- 作者:Jana Fox ; Eric Ford ; Kristin Redmond ; Jessica Zhou ; John Wong ; Danny Y. Song
- 刊名:International Journal of Radiation Oncology*Biology*Physics
- 出版年:2009
- 出版时间:1 June 2009
- 年:2009
- 卷:74
- 期:2
- 页码:341-348
- 全文大小:3814 K
Purpose
Dose escalation for lung cancer is limited by normal tissue toxicity. We evaluated sequential computed tomography (CT) scans to assess the possibility of adaptively reducing treatment volumes by quantifying the tumor volume reduction occurring during a course of radiotherapy (RT).Methods and Materials
A total of 22 patients underwent RT for Stage I-III non–small-cell lung cancer with conventional fractionation; 15 received concurrent chemotherapy. Two repeat CT scans were performed at a nominal dose of 30 Gy and 50 Gy. Respiration-correlated four-dimensional CT scans were used for evaluation of respiratory effects in 17 patients. The gross tumor volume (GTV) was delineated on simulation and all individual phases of the repeat CT scans. Parenchymal tumor was evaluated unless the nodal volume was larger or was the primary. Subsequent image sets were spatially co-registered with the simulation data for evaluation.
Results
The median GTV reduction was 24.7 % (range, −0.3 % to 61.7 % ; p < 0.001, two-tailed t test) at the first repeat scan and 44.3 % (range, 0.2–81.6 % , p < 0.001) at the second repeat scan.
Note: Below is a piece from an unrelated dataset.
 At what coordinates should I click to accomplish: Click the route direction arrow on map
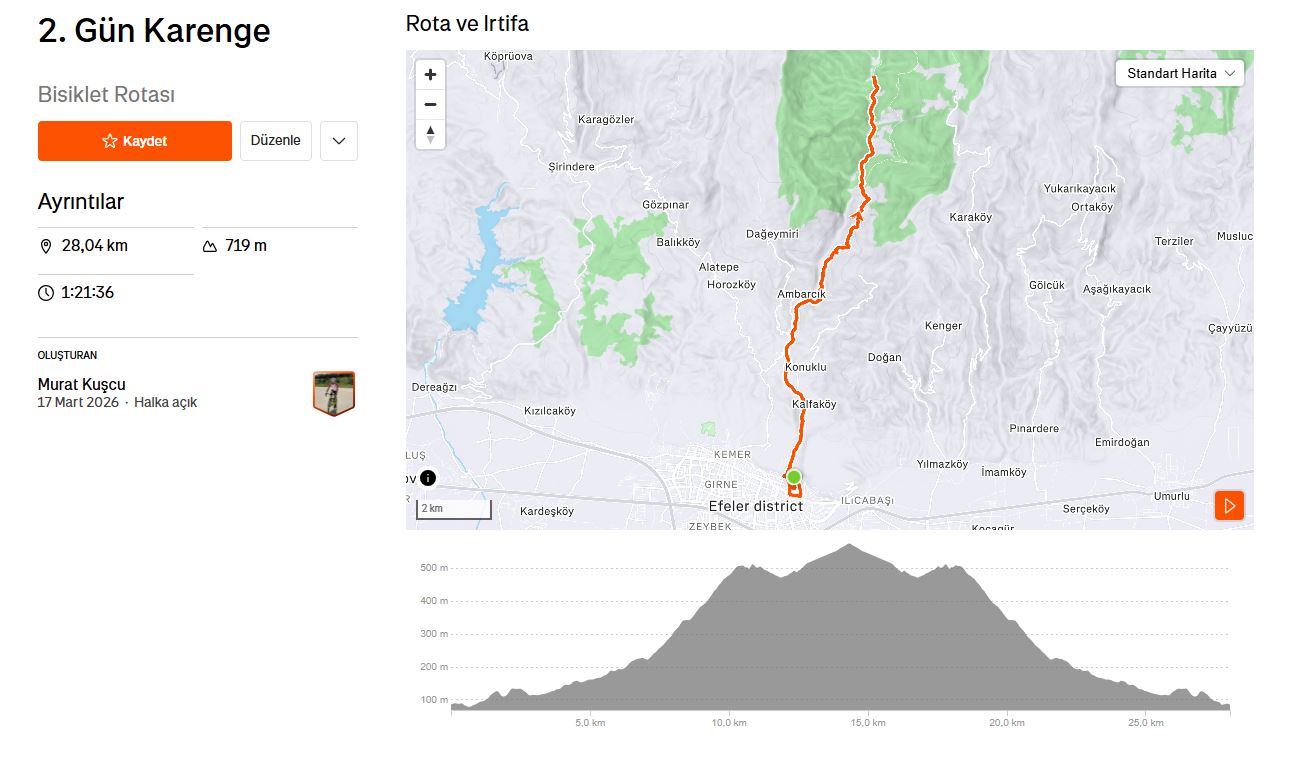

The volume reduction was not significantly different between patients receiving chemoradiotherapy vs. RT alone, a GTV >100 cm3 vs. <100 cm3, and hilar and/or mediastinal involvement vs. purely parenchymal or pleural lesions. A tendency toward a greater volume reduction with increasing dose was seen, although this did not reach statistical significance.
Conclusion
The results of this study have demonstrated significant alterations in the GTV seen on repeat CT scans during RT. These observations raise the possibility of using an adaptive approach toward RT of non–small-cell lung cancer to minimize the dose to normal structures and more safely increase the dose directed at the target tissues.